У Эвы закружилась голова, и она присела на скамейку напротив отца.
– Ты уверен, что знаешь?
Отец молча курил. Огонек тлел в сгущающейся темноте.
– Послушай, раз уж мы разговариваем… – Эва набрала воздуха. – Ты когда-нибудь задумывался о себе? О том, что с нами сделал? Как испортил всем жизнь? Как нам стыдно из-за тебя? – В ответ тишина. – Не можешь ничего сказать?! А оскорблять меня при госте мог? – Эва чувствовала, как ее охватывает холодный гнев. Казалось, плотину, которая прежде блокировала ее фрустрацию и годами подавляемую неприязнь к отцу, прорвало и сейчас случится настоящий потоп. – Я брезгую тобой и всем, что ты собой представляешь! Ты ничему меня в жизни не научил, кроме того, что на мужчину нельзя положиться. Ты всегда был для меня поводом для стыда. Если бы я могла на это повлиять, если бы от меня это зависело, тебя давно бы уже здесь не было!

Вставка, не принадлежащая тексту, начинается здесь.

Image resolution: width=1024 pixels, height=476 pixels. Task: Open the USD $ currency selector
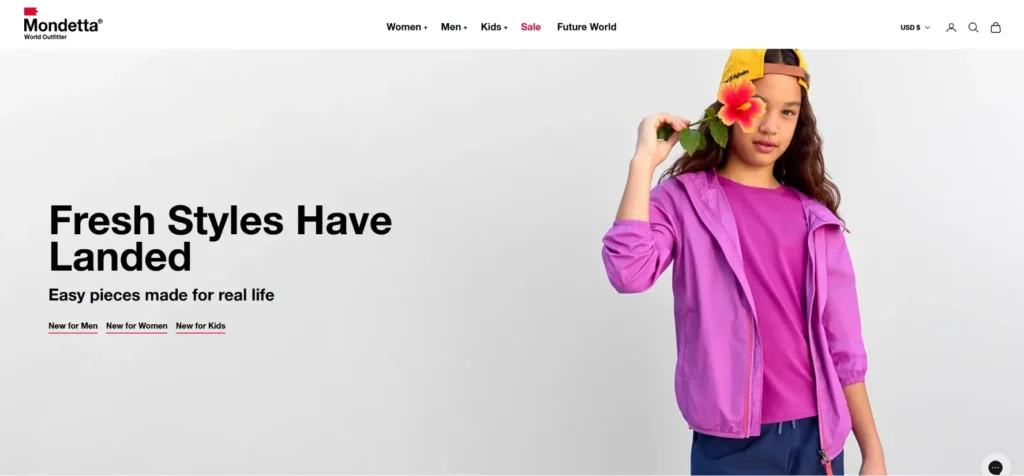click(915, 27)

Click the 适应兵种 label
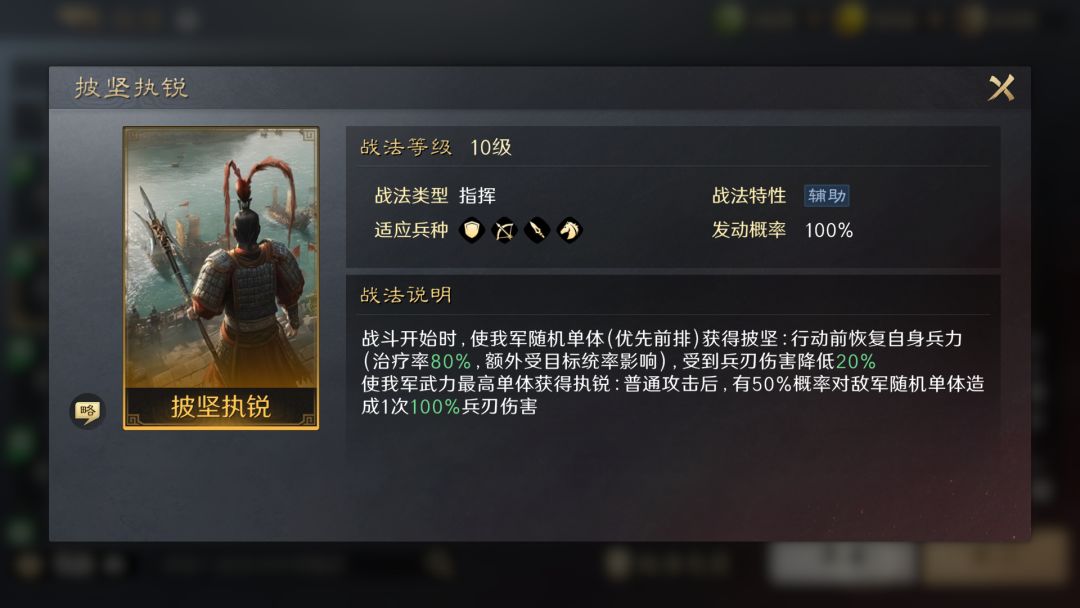[x=411, y=230]
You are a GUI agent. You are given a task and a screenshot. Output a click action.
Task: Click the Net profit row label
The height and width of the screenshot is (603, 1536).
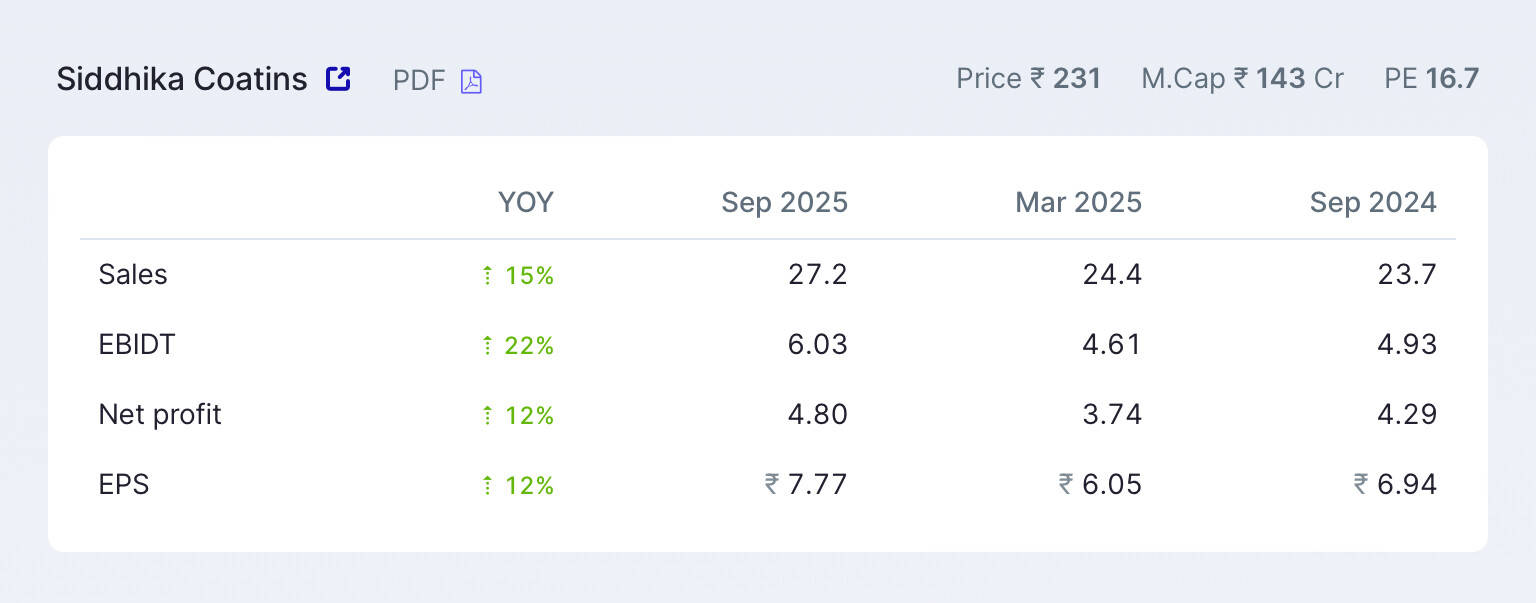coord(160,415)
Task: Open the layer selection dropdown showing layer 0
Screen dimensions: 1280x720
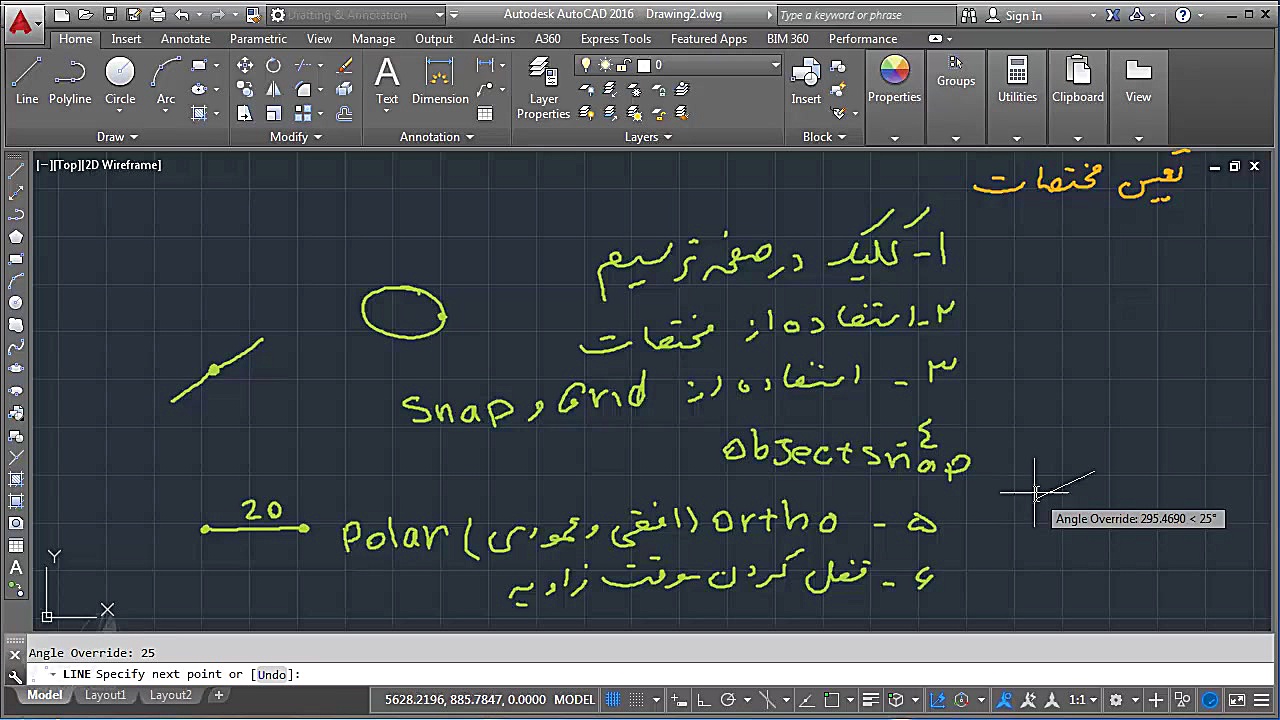Action: pyautogui.click(x=776, y=66)
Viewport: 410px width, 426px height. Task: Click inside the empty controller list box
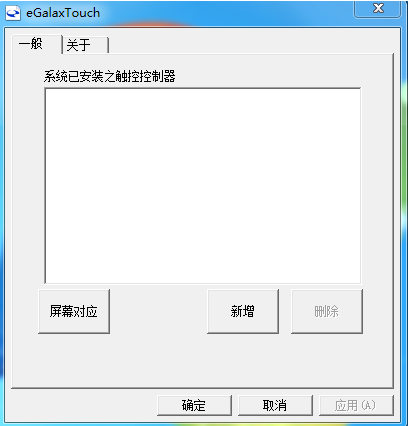203,186
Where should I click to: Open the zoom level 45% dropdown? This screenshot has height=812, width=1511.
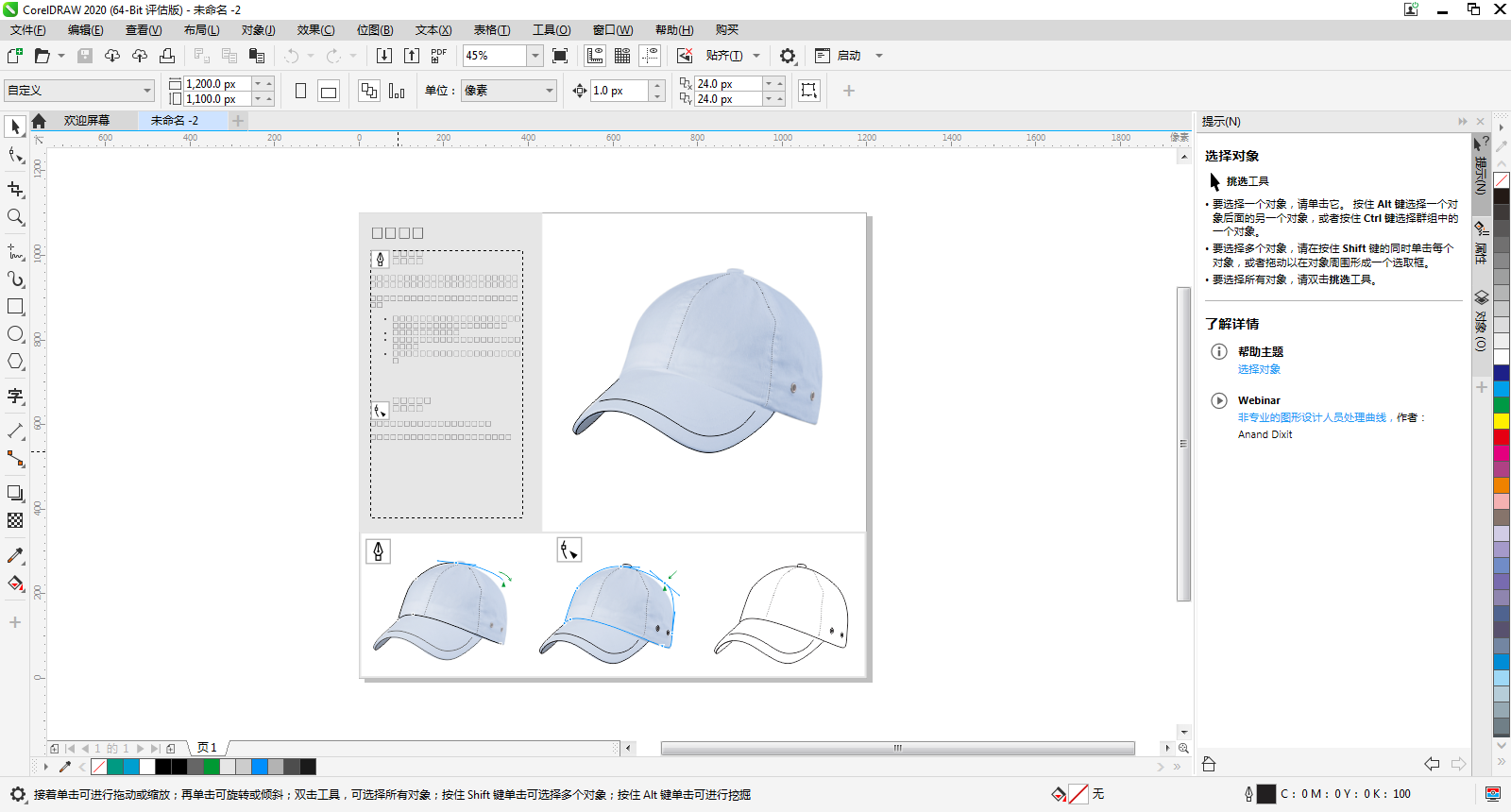pos(535,56)
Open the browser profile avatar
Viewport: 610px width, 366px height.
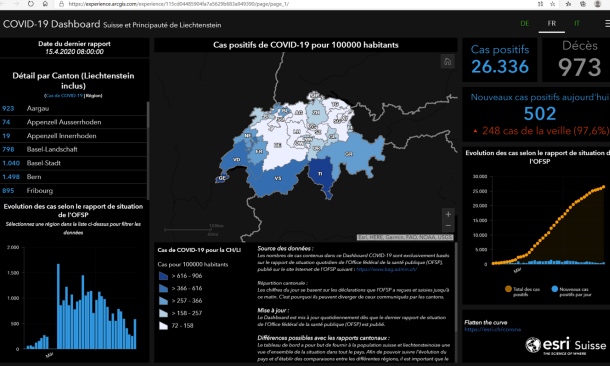598,4
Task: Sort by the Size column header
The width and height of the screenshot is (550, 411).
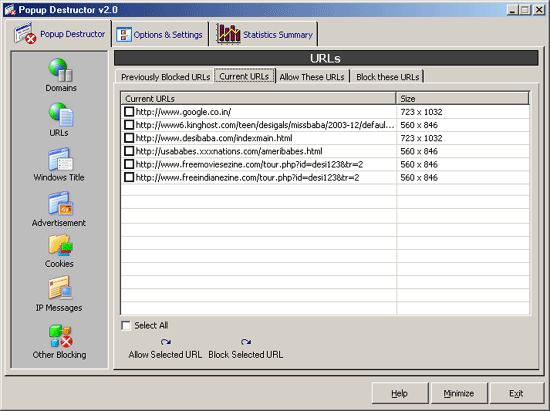Action: (x=462, y=99)
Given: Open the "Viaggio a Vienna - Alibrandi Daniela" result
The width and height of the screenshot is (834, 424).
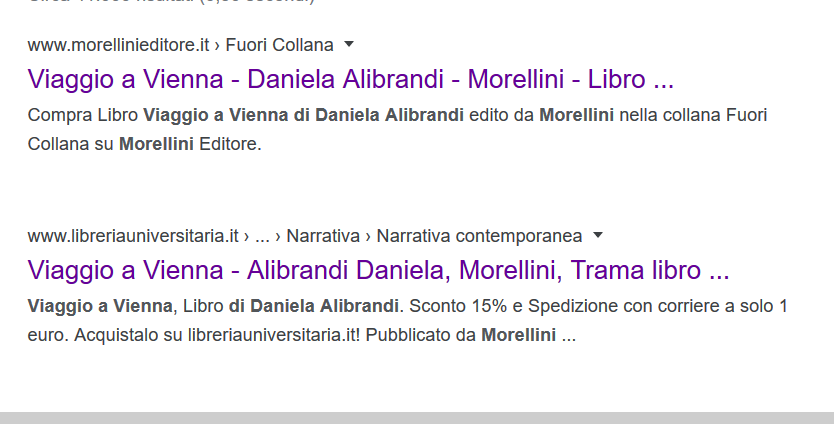Looking at the screenshot, I should coord(378,270).
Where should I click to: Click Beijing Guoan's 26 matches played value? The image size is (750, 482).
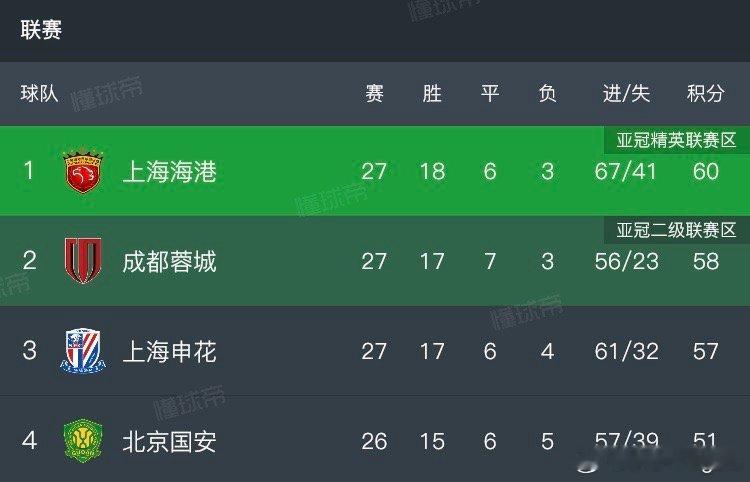374,441
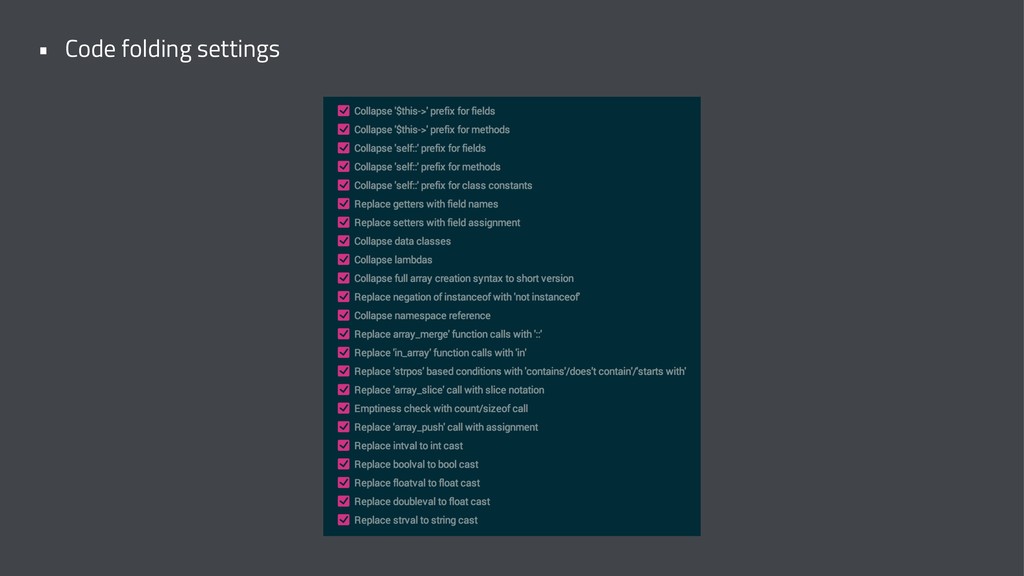The height and width of the screenshot is (576, 1024).
Task: Toggle Replace 'in_array' function calls checkbox
Action: 344,353
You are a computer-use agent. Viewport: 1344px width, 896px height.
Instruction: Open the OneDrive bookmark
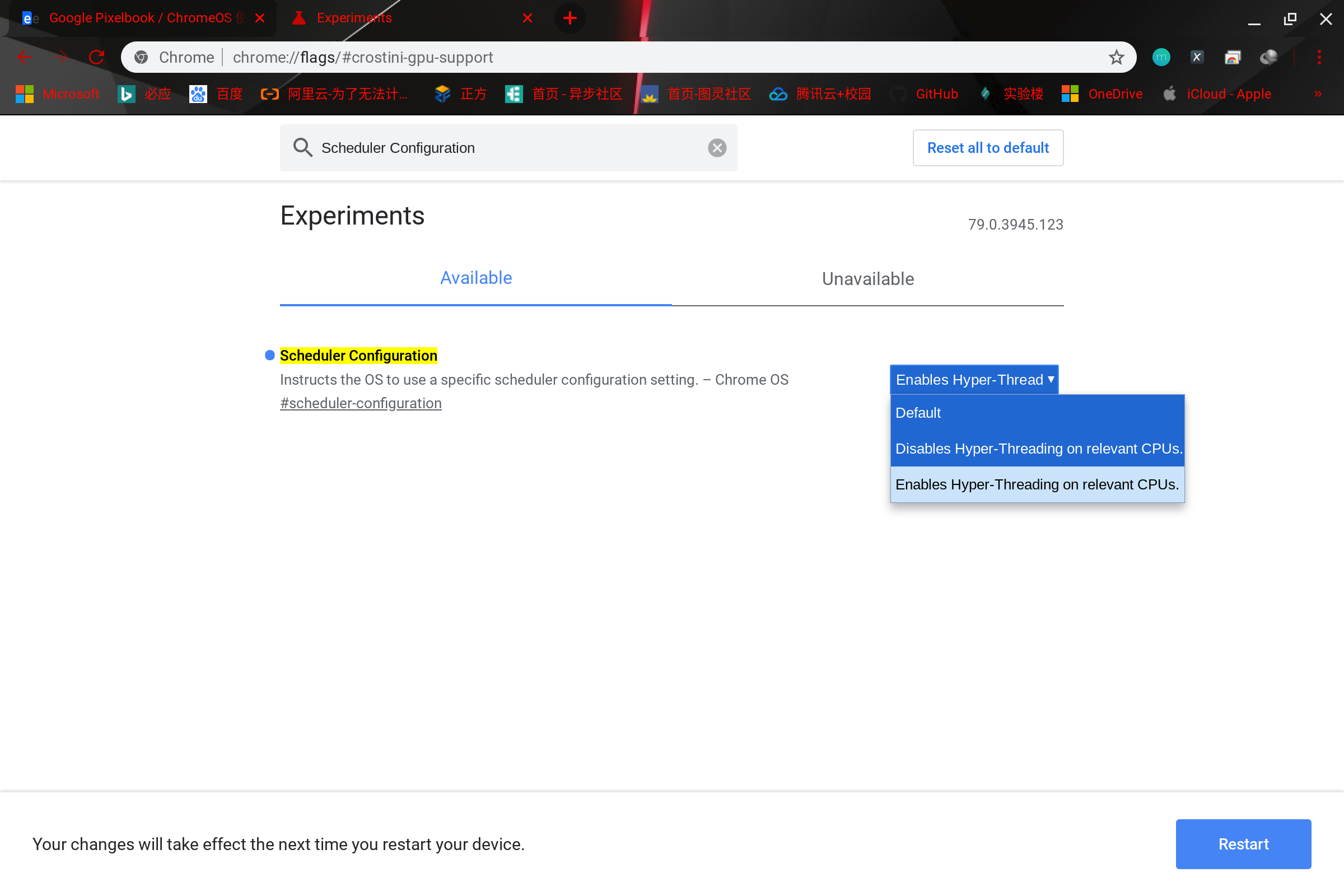[x=1114, y=94]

Отец поднял голову. В его глазах закипали слезы. Но Эва не знала жалости и извергала из себя слова, как пулемет:
– Скажу еще кое-что. Я уговаривала маму бросить тебя. Выгнать тебя из дому и наконец начать нормальную жизнь. Но она не хотела меня слушать. И что? Теперь ее нет, а ты до сих пор здесь и продолжаешь портить нам жизнь. Мою жизнь! – Голос Эвы зазвенел слезами. – Почему она умерла, а не ты? Ты здесь никому не нужен, понимаешь? Никому!
Отец встал, отшвырнул окурок и спустился по ступенькам в сад.
– Убирайся, Эва. Я не хочу тебя здесь видеть, – только и сказал он.
– С огромным удовольствием! И чем скорее, тем лучше.
Эва тоже встала, но пошатнулась, пришлось ухватиться за перила крыльца.
Дома никого не было. Марыся убежала куда-то по своим делам, а Ханка поехала с Бартеком на реабилитацию в Ольштын. Эва быстро сложила вещи в дорожную сумку, с которой приехала перед похоронами мамы, и вышла, с силой хлопнув дверью. Краем глаза она заметила, что отец сидит в саду под деревом, но лица его не увидела, только очертание фигуры и огонек сигареты. Ей хотелось швырнуть в ту сторону гнилое яблоко.
Честно говоря, Эва не знала толком, что делать дальше. Она не планировала такого поворота дел и, когда шла по вьющейся между холмами дороге, не была уверена, что поступила правильно. Опьянение понемногу проходило, но она все еще чувствовала значительную тяжесть – почти такую же большую, как сумка, висевшая на ее плече.
Что теперь? Куда идти? Эва остановилась. «Нельзя же вдруг появиться на пороге Александра с вещами. Это было бы уже слишком». Хотя он разными способами успешно убедил ее в своих намерениях, Эва не хотела, чтобы совместное проживание начиналось таким образом. И так дистанция между ними достаточно большая, а теперь еще и свалиться ему как снег на голову, словно вынуждая принять решение.
Окрестности уже погружались в сумерки, вокруг не было ни одной живой души. Эве стало не по себе. «Мне негде жить… – осознала она серьезность ситуации. – Сильвия!» Она схватилась за эту мысль, как утопающий за соломинку. Если кто-то может помочь ей развязать этот запутанный узел, то только она.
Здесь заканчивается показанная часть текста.